While she’s able to shorten her list of regrets—an immensely valuable gift in itself—her pursuit of happiness doesn’t solve the deeper existential crisis that plagues all of us at some point: per Mary Oliver, what will you do with your one wild and precious life?

4,000 Weeks

That question infuses another of my recent reads: Four Thousand Weeks: Time Management for Mortals by Oliver Burkeman, an approachably philosophical exploration of the wily, incorrigible thing called time and our dysfunctional relationship with it.

I have an extensive list of quotes from the book that make for good ponderin’, but there are three specific ones that would fit right into The Midnight Library. (Synchroncity knows no bounds, temporal or otherwise.)

First, a reality check:

The world has an effectively infinite number of experiences to offer, so getting a handful of them under your belt brings you no closer to a sense of having feasted on life’s possibilities.

Therefore, Burkeman writes, you have to make choices:

Once you truly understand that you’re guaranteed to miss out on almost every experience the world has to offer, the fact that there are so many you still haven’t experienced stops feeling like a problem. Instead, you get to focus on fully enjoying the tiny slice of experiences you actually do have time for—and the freer you are to choose, in each moment, what counts the most.

And once you do that:

If you can hold your attention, however briefly or occasionally, on the sheer astonishingness of being, and on what a small amount of that being you get—you may experience a palpable shift in how it feels to be here, right now, alive in the flow of time.

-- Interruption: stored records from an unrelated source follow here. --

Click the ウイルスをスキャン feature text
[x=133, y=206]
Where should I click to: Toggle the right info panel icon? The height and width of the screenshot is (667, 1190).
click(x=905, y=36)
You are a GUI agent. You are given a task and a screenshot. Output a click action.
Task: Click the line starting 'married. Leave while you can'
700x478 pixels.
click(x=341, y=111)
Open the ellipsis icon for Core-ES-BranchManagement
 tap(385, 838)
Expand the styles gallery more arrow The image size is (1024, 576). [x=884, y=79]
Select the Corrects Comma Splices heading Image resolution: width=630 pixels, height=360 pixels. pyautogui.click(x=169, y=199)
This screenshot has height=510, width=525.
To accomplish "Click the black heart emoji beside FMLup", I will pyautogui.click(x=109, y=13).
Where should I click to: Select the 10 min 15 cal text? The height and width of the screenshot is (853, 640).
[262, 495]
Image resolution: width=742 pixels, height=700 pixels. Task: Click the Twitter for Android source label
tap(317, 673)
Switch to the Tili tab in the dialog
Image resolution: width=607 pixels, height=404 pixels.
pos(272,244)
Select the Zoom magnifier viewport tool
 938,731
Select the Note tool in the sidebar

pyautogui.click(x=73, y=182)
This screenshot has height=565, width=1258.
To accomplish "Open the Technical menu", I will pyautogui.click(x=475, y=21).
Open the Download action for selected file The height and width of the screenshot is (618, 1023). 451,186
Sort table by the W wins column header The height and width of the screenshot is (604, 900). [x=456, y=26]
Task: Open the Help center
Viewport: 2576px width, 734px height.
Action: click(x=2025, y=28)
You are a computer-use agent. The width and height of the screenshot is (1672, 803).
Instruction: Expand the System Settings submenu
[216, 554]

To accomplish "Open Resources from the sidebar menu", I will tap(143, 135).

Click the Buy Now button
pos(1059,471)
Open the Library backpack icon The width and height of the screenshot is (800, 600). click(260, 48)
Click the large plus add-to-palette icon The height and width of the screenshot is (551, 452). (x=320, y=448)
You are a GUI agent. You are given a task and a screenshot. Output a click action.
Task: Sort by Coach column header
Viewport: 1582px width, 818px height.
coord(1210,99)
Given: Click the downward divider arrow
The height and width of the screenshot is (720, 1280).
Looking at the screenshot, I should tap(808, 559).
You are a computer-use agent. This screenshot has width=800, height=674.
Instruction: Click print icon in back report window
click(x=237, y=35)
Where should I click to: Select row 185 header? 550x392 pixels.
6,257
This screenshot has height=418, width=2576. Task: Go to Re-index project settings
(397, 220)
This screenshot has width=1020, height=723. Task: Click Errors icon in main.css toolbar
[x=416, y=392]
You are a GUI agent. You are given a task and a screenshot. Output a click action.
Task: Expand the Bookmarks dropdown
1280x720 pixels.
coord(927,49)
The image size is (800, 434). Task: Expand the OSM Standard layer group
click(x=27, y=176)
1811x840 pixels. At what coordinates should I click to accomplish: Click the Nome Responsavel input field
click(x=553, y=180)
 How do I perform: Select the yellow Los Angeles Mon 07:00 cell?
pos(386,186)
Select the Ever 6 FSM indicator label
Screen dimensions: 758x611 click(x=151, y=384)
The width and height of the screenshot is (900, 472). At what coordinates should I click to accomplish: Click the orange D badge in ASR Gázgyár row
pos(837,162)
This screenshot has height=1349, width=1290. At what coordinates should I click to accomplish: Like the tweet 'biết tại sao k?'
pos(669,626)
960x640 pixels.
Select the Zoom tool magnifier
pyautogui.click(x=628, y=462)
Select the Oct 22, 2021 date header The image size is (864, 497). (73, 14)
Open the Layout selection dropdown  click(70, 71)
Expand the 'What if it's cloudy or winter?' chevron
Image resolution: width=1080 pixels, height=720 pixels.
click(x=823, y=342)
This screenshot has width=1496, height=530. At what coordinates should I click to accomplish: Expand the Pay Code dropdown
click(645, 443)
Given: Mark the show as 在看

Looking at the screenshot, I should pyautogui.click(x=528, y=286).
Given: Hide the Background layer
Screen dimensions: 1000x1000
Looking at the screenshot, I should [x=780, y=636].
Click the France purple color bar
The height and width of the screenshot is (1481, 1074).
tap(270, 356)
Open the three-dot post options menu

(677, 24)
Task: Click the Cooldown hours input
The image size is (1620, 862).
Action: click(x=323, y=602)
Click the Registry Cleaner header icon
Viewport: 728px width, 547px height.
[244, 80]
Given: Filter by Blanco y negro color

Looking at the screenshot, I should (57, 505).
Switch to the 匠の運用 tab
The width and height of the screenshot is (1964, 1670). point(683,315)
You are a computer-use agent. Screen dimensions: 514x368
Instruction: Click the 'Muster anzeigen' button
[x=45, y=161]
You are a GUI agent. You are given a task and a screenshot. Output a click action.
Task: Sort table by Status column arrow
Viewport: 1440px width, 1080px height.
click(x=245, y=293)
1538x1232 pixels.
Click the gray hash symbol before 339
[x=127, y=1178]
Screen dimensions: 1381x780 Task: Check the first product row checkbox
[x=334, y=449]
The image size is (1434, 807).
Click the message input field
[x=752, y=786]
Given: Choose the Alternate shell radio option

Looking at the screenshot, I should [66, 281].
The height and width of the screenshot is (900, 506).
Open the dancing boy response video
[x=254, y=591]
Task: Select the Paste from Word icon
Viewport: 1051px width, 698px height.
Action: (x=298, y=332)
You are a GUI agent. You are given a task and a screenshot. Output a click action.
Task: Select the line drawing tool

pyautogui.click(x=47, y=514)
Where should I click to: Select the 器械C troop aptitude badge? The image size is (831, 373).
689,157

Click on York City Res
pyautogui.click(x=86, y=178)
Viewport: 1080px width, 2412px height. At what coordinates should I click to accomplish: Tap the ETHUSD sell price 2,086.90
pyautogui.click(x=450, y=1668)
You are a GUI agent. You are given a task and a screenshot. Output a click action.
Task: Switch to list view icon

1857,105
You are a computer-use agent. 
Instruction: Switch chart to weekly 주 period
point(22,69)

That “astonishingness” of being alive in the flow of time doesn’t arrive on command. You have to reorient your mind and your attention to create the conditions that allow for it to reveal itself.

In The Midnight Library, that process looks like an anguished young woman replacing her perceived unworthiness with gratitude for mere existence. (Just like George Bailey.)

In Four Thousand Weeks, that looks like embracing temporal limitations rather than resenting them.

And in my life, that looks like treating the things I love—my wife and son and family and friends and typewriter collection and bike rides and movie nights and library books—as the temporary gifts they are, for however long I live.